Rewrite the material from its start through the line containing "This screenshot has height=1484, width=2483.", replacing "particular" with "specific" and keeping everything else unchanged.

[Word and element location data]
--

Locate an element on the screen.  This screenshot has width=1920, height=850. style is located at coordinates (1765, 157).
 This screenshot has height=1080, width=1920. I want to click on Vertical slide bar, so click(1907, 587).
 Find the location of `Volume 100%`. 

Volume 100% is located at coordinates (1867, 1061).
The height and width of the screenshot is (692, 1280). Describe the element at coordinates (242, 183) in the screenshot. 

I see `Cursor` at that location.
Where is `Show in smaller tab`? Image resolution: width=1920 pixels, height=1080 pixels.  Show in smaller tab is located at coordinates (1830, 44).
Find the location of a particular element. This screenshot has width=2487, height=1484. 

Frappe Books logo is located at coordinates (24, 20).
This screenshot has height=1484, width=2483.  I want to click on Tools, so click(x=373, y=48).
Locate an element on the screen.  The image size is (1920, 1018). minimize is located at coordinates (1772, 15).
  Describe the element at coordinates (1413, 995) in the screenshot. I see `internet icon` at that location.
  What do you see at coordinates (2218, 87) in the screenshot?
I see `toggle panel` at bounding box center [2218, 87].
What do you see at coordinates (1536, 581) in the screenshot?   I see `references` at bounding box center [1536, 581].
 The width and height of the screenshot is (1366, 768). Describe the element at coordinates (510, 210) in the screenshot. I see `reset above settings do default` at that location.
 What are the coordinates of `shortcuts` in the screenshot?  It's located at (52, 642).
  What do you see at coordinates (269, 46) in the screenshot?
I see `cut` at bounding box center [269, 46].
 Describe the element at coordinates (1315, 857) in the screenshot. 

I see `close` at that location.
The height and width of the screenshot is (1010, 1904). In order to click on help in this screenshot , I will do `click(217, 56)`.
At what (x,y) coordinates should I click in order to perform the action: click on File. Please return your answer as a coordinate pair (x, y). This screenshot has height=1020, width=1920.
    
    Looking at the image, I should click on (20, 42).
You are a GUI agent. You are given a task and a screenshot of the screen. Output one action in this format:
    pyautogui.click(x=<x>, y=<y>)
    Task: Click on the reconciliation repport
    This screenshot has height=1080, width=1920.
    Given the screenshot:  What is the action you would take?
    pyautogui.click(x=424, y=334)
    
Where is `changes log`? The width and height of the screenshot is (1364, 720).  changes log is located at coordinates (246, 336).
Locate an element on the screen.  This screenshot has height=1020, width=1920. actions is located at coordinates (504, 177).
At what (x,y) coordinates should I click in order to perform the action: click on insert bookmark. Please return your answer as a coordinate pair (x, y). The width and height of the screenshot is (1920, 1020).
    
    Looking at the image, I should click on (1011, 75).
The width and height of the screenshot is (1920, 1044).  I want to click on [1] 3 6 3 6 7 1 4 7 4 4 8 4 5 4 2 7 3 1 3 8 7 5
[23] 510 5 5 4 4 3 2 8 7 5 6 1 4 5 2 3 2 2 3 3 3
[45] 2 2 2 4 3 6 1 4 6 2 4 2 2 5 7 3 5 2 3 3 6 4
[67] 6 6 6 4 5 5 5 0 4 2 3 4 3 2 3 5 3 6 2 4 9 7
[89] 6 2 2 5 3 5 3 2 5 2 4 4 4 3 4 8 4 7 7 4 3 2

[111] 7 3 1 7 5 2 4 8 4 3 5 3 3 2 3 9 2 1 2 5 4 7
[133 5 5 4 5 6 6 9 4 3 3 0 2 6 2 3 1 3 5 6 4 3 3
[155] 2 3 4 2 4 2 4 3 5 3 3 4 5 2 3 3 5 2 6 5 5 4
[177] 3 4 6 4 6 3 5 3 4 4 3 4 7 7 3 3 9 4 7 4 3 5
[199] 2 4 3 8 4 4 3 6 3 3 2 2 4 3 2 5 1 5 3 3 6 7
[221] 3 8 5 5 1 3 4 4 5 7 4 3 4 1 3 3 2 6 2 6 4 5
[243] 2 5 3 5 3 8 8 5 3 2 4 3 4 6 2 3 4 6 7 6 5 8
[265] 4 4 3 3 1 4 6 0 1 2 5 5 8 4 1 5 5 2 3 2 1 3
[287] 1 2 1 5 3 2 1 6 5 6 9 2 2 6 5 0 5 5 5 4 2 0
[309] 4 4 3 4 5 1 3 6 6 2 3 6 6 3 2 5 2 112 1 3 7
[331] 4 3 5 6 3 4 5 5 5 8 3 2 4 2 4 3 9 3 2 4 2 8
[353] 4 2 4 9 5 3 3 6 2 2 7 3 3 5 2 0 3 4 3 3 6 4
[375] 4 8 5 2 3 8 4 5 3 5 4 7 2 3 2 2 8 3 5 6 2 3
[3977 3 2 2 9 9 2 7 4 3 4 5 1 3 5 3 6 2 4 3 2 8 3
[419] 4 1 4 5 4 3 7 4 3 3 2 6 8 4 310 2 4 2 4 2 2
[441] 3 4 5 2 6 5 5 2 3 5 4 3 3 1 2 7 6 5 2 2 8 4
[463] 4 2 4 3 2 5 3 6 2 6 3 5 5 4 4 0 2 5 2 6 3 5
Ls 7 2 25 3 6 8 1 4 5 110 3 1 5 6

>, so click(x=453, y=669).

--

▸ **Reply**
Locate an element on the screen.  This screenshot has width=1920, height=850. style is located at coordinates (1765, 157).
 This screenshot has height=1080, width=1920. I want to click on Vertical slide bar, so click(1907, 587).
 Find the location of `Volume 100%`. 

Volume 100% is located at coordinates (1867, 1061).
The height and width of the screenshot is (692, 1280). Describe the element at coordinates (242, 183) in the screenshot. 

I see `Cursor` at that location.
Where is `Show in smaller tab`? Image resolution: width=1920 pixels, height=1080 pixels.  Show in smaller tab is located at coordinates (1830, 44).
Find the location of a specific element. This screenshot has width=2487, height=1484. 

Frappe Books logo is located at coordinates (24, 20).
This screenshot has height=1484, width=2483.  I want to click on Tools, so click(x=373, y=48).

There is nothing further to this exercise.